Hathaway, 23, made her mark playing the klutz in the princess-to-swan girl power Princess Diaries movies and has now gracefully graduated to meaty adult roles in films such as Brokeback Mountain. She can currently be seen playing Meryl Streep's harried assistant in The Devil Wears Prada, a coming-of-age cautionary tale.
We spoke to Hathaway over tea, where she talked about fashion, The Family Guy and how she came to recognize there's more to life than obsessing over body image.
What's the best personal-assistant horror story you heard?
I worked with this producer, who, when he was younger, was an assistant to a really famous actor. One day, he had to give the actor some bad news, and the guy turned around and cold-cocked him right in the mouth. It knocked him out cold. The next day, the actor bought him a Thunderbird. And the assistant grew up to be a producer who now can punch assistants of his own.

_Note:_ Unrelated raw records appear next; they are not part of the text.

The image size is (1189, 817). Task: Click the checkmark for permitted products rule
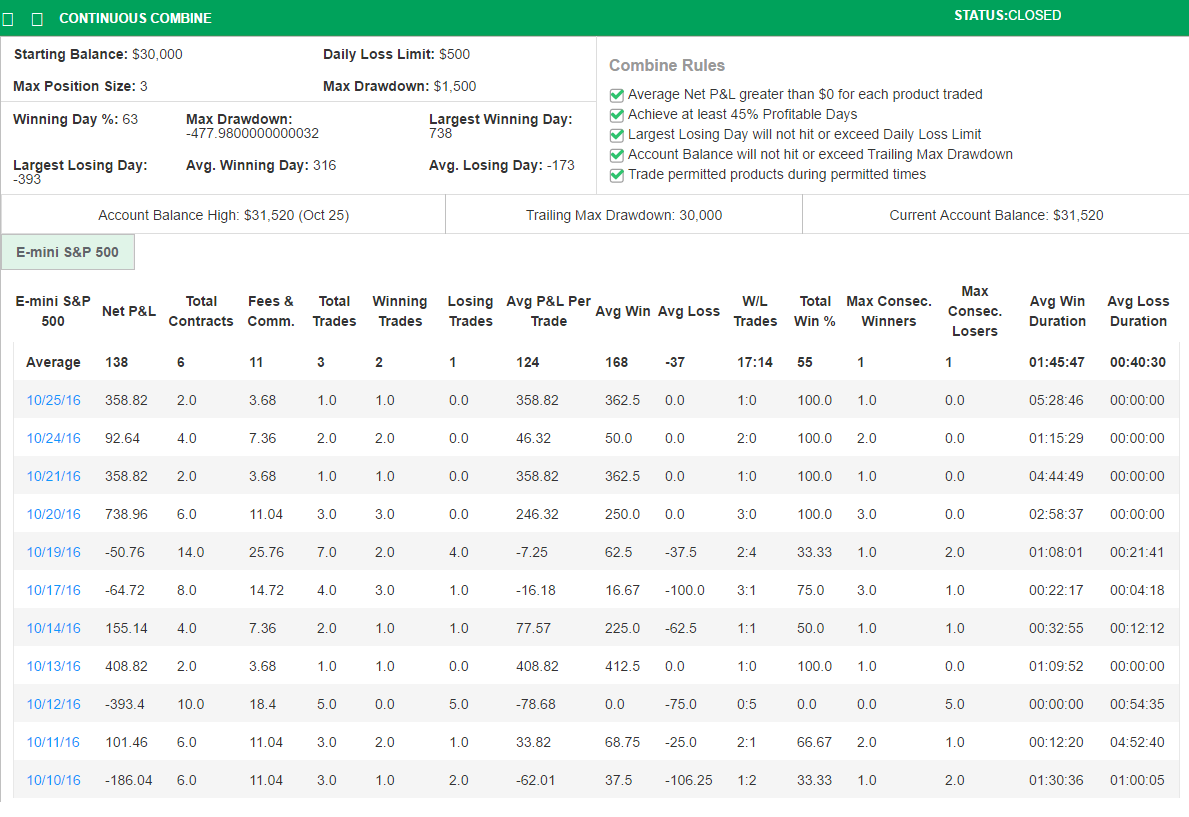tap(617, 174)
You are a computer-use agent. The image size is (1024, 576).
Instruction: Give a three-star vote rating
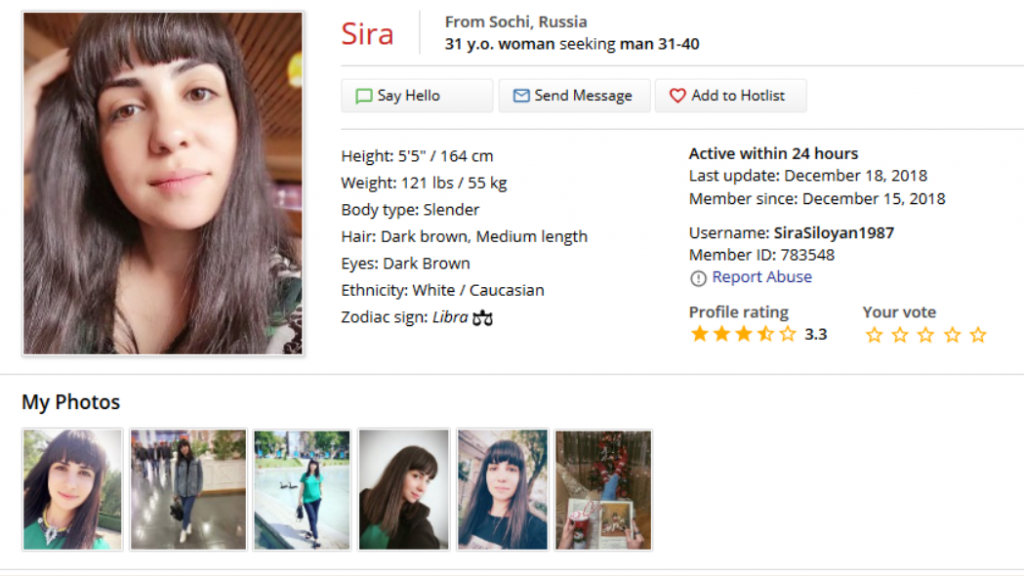tap(926, 335)
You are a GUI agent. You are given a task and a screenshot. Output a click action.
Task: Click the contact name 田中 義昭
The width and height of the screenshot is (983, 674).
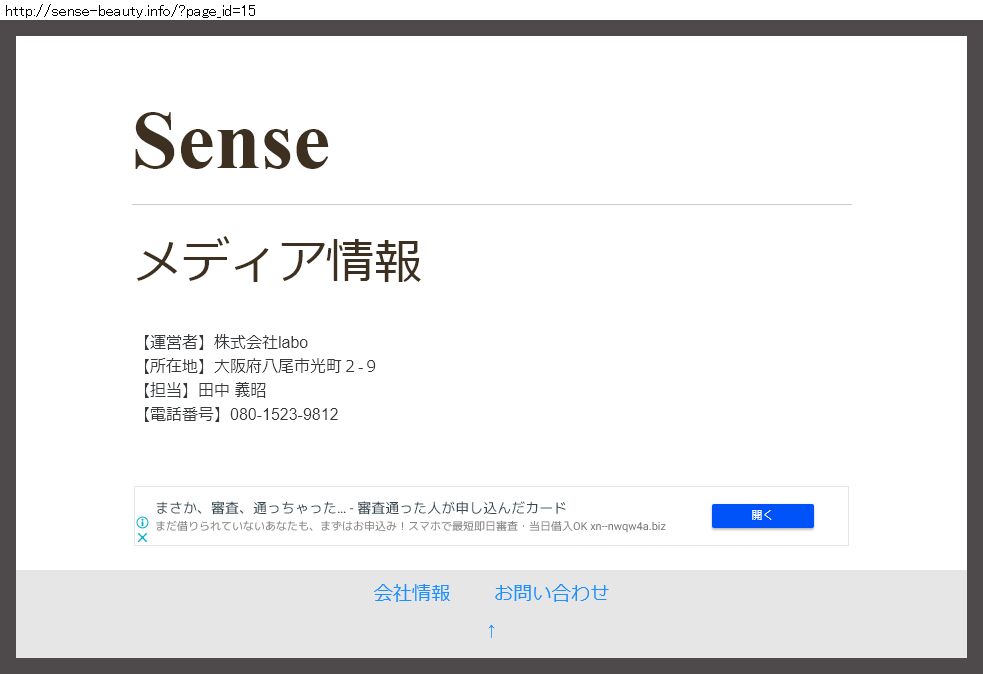pyautogui.click(x=232, y=390)
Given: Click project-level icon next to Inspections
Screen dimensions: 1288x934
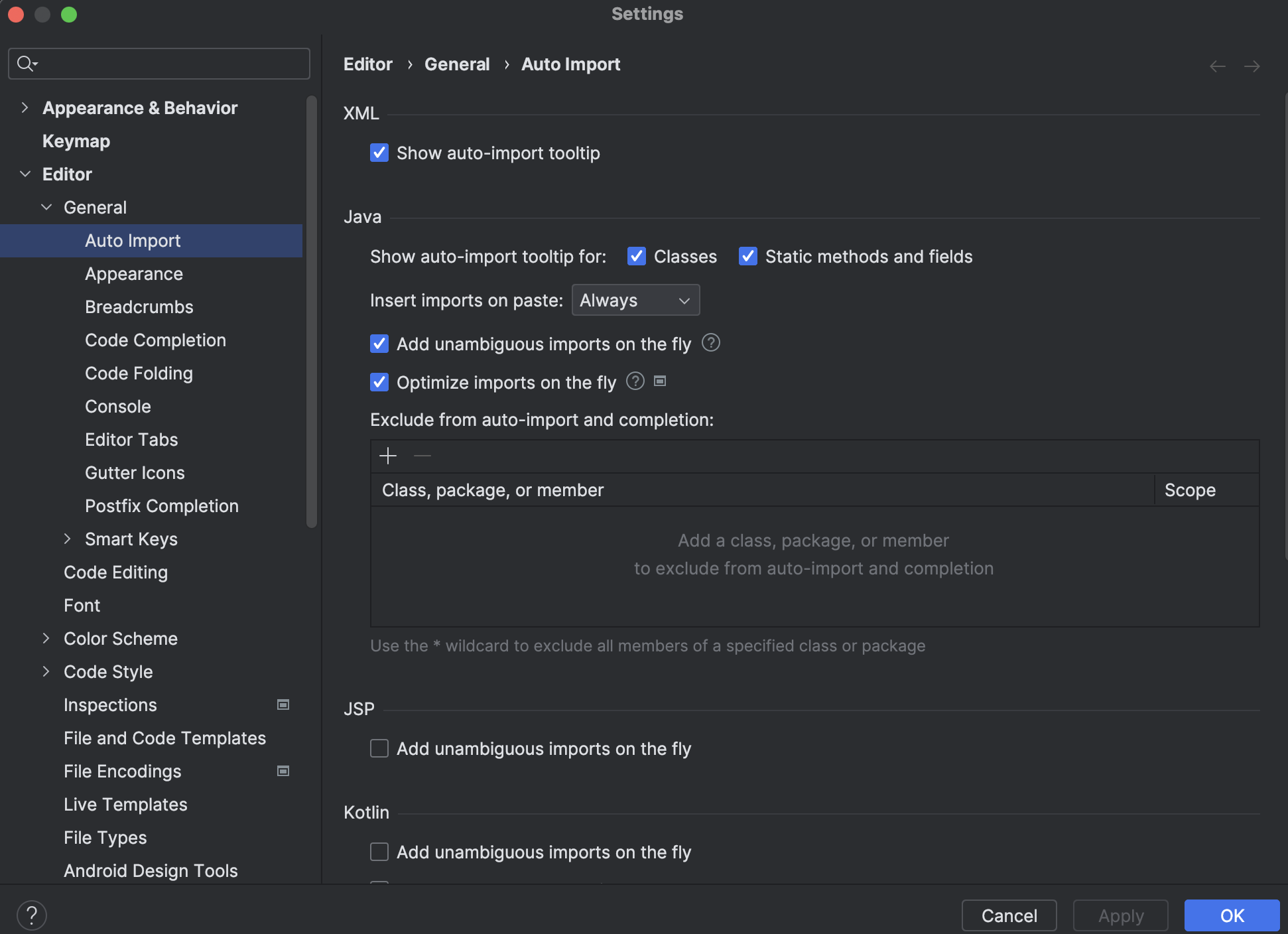Looking at the screenshot, I should pos(283,704).
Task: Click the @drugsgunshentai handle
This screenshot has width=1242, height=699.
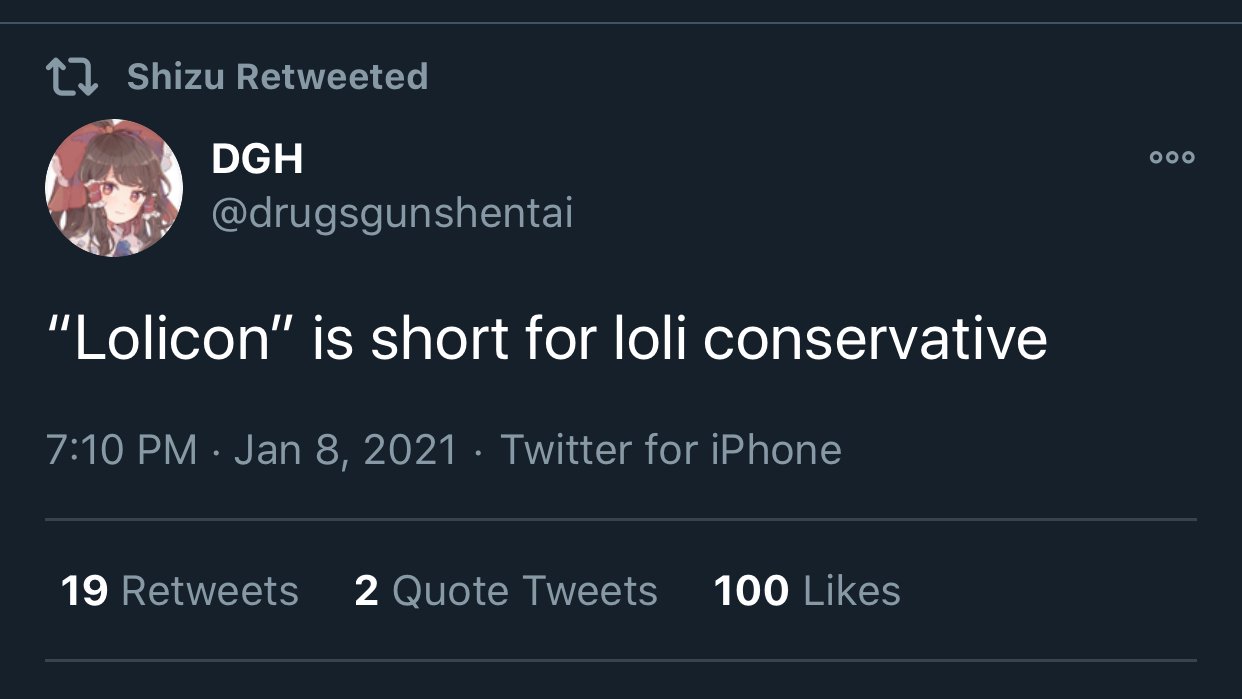Action: click(390, 213)
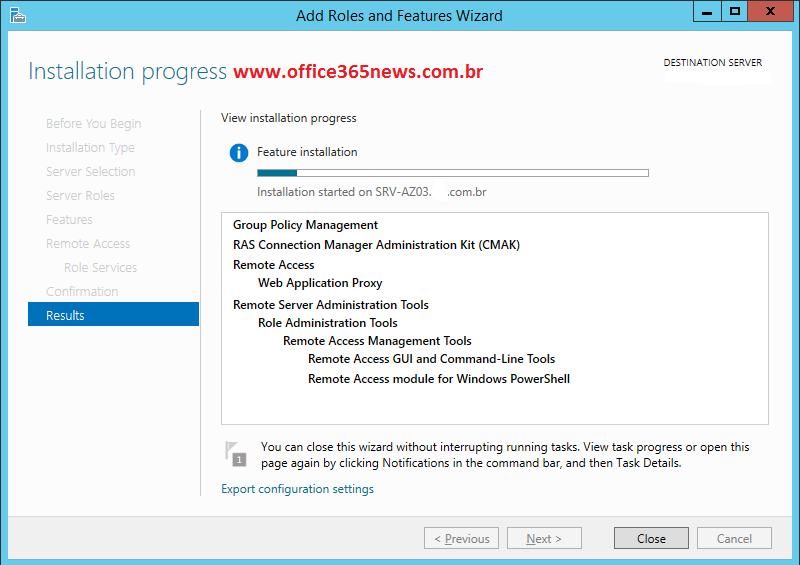This screenshot has height=565, width=800.
Task: Select the Before You Begin step
Action: tap(93, 124)
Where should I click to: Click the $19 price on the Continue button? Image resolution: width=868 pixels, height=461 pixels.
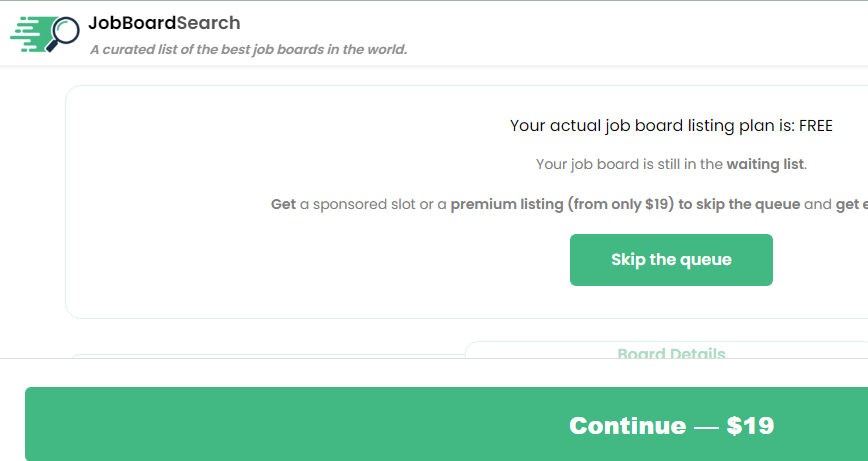pyautogui.click(x=750, y=425)
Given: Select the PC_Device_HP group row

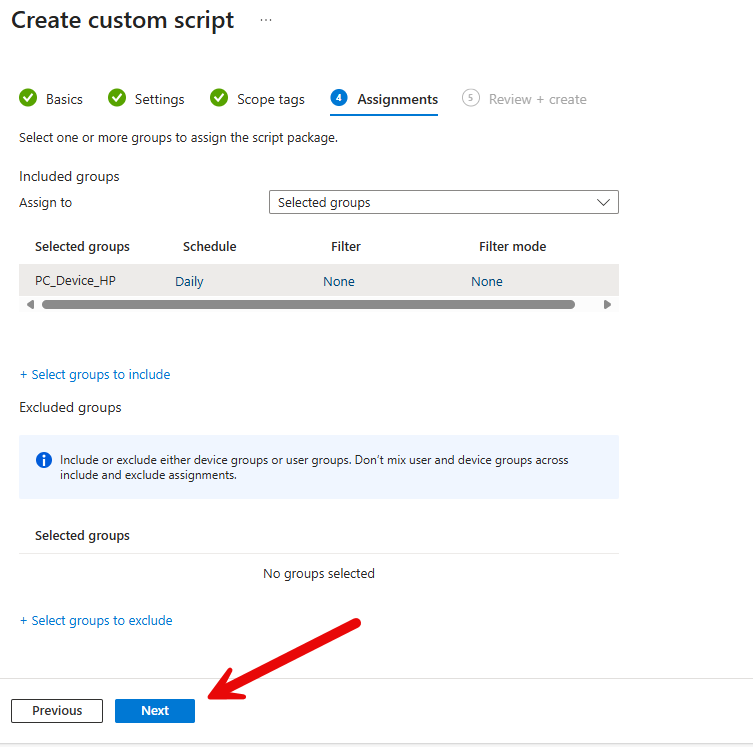Looking at the screenshot, I should 75,281.
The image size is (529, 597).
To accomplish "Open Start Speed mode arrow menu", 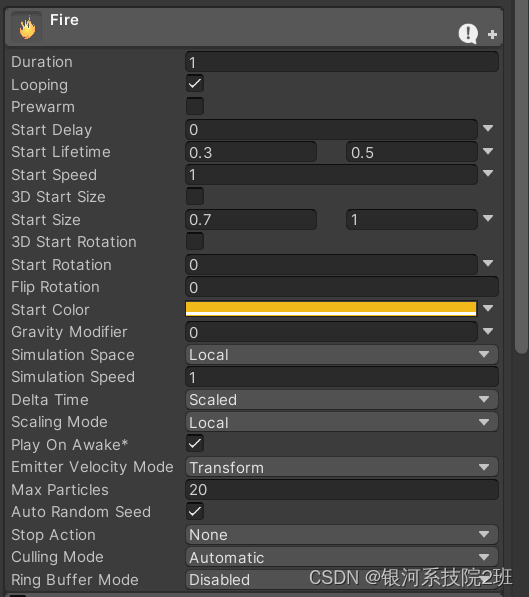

(Laughs) No, no, no. But the general stories come from when the boss forgets that everyone else's life is just as important as theirs. The movie makes your character seem like a freak because you wear a size 6.
In the fashion world, that is freakish. It is a world that is absolutely gripped by fear. It becomes an important headline even that a size 6 is working at a fashion magazine. That's a real self-esteem builder - kind of like what goes on in Hollywood. How does a young woman keep from obsessing over her body in these kinds of scrutinizing environments?
I had body issues long before I came to Hollywood. I was petrified and hated my body and couldn't understand why it was the way it was. I, who apparently had so much to be grateful for.
And I just wound up really upping my charity work. I started visiting countries that were in a very different position and meeting people who had their legs blown off by land mines. And I thought, "How dare I complain about the size of my thighs. I can walk."
And it wasn't even that I became comfortable with my body. I still hate bikini shopping. I don't think I'm ever going to be strong enough to get over that. But I don't spend every minute of every day thinking about my body. I'm grateful for it. It gets you where you want to go.
I also recognize the fact that I'm 23, and in no time at all I'm going to have arthritis, and things are going to be down to my knees that shouldn't be there, things that were once a lot higher.
So, I think, even if it's not perfect, just enjoy it. It's not even about becoming more comfortable with yourself - everyone has issues with every single part of themselves. It's just about caring about other things more. I'm doubting one of those things is fashion. You don't strike me as a woman who needs multiple walk-in closets.
I was a tomboy when I was a girl. I lived in my older brother's flannel shirts. I was a member of the grunge generation. Then in high school, I became a little more aware of my appearance, and when I was in college, I hit my bohemian vintage phase. Now, I'm not really concerned with designer labels as much as I am with a sense of style. But I'm still a very low-maintenance, low-key kind of girl. But your brother has the flannel shirts now.
He does. But, I'm actually a 13-year-old boy inside. Or, my personality is split - I'm a 45-year-old gay queen and also a 13-year-old boy. I'm my own walking skewed demographic. What does the 13-year-old boy do for fun?
It's all about The Family Guy. I have an insane memory for lines. I watch animated shows like The Family Guy and The Simpsons, and tell people the funniest parts of them. That's how I keep people entertained because, otherwise, I'm deeply unoriginal. So what's your favorite Family Guy line?
When Stewie mentions to Lois that he left a ticking time bomb in her womb before he came out and says (perfectly imitating Stewie's effete British accent), "Happy 50th birthday, Lois!"
This is a side to you that people might not expect from the Princess movies or Prada or your Jane Austen movie.
Yes, I'm very big among children and gay men. I don't think I've managed to cross the straight market yet. I need to do a big old action movie. I need to make Elektra VIII, and I'll get some fans.